SUBROUTINE FOO ( c, a, b ) BIND ( C )
    !DEC$ ATTRIBUTES DLLEXPORT :: FOO
    use, intrinsic :: iso_c_binding
    implicit none
    
    integer ( kind = C_INT ), intent ( IN ) :: a, b
    integer ( kind = C_INT ) :: c
    
    c = a  + b
    
    return
END SUBROUTINE ! FOO

Notes:
This code works if I call the function FOO from my CUDA runtime program main, or if I pass the kernel any other C function. The issue is as soon as I attempt to define a kernel using it the program fails to compile.

Request:
I would like to know if I have any glaring issues with this program (in either the code itself or in my description of the CUDA/Fortran/VS configuration).
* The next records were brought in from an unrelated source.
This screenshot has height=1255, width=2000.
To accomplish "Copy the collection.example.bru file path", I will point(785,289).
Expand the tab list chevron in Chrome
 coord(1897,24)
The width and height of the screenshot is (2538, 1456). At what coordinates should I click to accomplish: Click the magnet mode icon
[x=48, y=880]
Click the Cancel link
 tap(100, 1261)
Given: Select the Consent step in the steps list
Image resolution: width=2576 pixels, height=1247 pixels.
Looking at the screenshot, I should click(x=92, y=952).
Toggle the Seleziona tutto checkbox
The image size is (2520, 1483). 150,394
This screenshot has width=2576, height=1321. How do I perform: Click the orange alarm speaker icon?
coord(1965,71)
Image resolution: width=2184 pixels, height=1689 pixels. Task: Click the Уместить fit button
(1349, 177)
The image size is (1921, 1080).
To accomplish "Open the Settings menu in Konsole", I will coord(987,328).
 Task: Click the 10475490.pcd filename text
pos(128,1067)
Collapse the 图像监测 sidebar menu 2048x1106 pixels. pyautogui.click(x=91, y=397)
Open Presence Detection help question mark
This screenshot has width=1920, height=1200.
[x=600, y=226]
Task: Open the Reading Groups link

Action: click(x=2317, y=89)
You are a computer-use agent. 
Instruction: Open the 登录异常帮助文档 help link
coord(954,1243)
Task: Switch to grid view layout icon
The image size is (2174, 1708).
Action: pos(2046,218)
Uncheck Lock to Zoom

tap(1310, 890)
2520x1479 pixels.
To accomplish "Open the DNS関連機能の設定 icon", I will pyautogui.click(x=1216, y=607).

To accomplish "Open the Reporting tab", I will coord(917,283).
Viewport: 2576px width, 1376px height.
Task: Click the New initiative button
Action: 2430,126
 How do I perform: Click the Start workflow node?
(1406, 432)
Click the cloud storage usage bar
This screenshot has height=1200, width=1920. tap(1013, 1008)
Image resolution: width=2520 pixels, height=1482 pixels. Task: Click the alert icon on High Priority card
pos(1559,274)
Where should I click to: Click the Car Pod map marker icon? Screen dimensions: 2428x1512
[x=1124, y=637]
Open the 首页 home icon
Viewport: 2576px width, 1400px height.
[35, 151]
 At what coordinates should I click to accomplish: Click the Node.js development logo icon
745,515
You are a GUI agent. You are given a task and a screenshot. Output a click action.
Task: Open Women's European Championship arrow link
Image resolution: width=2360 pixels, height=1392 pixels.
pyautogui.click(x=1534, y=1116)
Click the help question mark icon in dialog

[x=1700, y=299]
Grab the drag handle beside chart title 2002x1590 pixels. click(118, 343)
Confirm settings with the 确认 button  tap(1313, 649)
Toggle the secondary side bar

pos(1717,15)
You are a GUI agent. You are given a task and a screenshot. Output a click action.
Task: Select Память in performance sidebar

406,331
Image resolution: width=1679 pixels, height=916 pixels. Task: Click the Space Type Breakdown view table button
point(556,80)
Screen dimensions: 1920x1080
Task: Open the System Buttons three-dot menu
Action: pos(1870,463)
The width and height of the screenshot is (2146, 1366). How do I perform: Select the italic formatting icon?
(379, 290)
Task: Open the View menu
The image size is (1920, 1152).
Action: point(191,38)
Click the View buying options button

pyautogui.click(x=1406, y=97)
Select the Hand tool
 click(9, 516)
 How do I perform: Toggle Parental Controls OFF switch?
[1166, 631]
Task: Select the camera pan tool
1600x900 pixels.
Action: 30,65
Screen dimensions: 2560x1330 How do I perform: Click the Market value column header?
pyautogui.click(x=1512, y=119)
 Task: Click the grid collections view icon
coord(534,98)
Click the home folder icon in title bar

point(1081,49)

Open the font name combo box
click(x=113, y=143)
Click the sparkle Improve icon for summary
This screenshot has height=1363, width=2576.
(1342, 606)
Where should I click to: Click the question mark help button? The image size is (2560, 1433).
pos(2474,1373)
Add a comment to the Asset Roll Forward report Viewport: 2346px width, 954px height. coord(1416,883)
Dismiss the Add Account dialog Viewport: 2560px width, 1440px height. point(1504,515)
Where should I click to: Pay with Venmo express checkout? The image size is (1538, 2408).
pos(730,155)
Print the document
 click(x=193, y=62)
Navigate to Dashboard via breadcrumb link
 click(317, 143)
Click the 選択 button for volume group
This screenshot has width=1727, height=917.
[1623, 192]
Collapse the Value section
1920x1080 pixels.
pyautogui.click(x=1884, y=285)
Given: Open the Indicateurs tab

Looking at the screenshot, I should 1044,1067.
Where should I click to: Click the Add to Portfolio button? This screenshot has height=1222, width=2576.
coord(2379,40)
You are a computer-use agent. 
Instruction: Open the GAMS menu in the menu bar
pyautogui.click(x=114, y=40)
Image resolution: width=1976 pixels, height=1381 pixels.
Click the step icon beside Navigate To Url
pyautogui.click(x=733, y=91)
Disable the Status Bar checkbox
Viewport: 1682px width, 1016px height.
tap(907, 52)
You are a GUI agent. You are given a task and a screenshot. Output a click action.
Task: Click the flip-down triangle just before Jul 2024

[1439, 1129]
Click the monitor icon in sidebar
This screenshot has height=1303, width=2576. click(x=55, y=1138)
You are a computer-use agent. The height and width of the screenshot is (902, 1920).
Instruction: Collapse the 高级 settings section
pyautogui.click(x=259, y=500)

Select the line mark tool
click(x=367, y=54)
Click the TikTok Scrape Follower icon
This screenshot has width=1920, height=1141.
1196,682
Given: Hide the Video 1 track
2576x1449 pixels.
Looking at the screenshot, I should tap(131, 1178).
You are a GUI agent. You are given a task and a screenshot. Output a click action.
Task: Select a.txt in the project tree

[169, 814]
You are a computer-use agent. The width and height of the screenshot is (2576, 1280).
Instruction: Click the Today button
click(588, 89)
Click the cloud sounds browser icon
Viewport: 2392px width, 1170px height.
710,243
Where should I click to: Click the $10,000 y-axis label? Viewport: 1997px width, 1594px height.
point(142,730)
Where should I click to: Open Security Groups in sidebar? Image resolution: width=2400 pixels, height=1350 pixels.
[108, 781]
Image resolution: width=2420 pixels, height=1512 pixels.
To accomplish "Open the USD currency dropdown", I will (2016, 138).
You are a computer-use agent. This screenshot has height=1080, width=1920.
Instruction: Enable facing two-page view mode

Any suggestions as to how to get this code to compile and run?

Note: I cannot use PGI CUDA Fortran, it is not relevant here

Without using PGI CUDA Fortran, what you’re suggesting is not possible.

Code that runs on the GPU must, among other things, be compiled by a compiler that knows how to generate GPU code. Intel Visual Fortran does not know how to do this, and any machine code, libraries, or other objects created by IVF are not compatible with execution on a CUDA GPU.

You should be able to cause CUDA C/C++ (or PGI CUDA FORTRAN) routines to be usable (called) from IVF Fortran, with appropriate project setup and linking.

Well, that explains a lot.

I was told that Fortran functions called in C generate “C equivalent” code at compile time so as long as the Fortran code is using appropriate C type variables (as with iso_c_bindings).

Was this information wrong?

Generally it is possible for C code for the host (CPU) to call Fortran code for the host (CPU), and vice versa (there may be issues with name decoration, calling conventions, etc but these are all solvable). The important point is this is object code for the host calling other object code for the host, just produced by different compielrs from different HLLs.

As txbob explained, in order to run Fortran code on the device (GPU) you need a Fortran toolchain that produces object code for the GPU. The PGI Fortran compiler can do this, Intel Fortran cannot. In addition, device code, i.e. a kernel running on the GPU, cannot call host code.

What you can do is this: Implement your kernel in CUDA, put a host-side C wrapper around it, and call the wrapper from Fortran using the ISO C bindings. In that scenario you have Fortran host code calling C host code which in turn invokes a GPU kernel.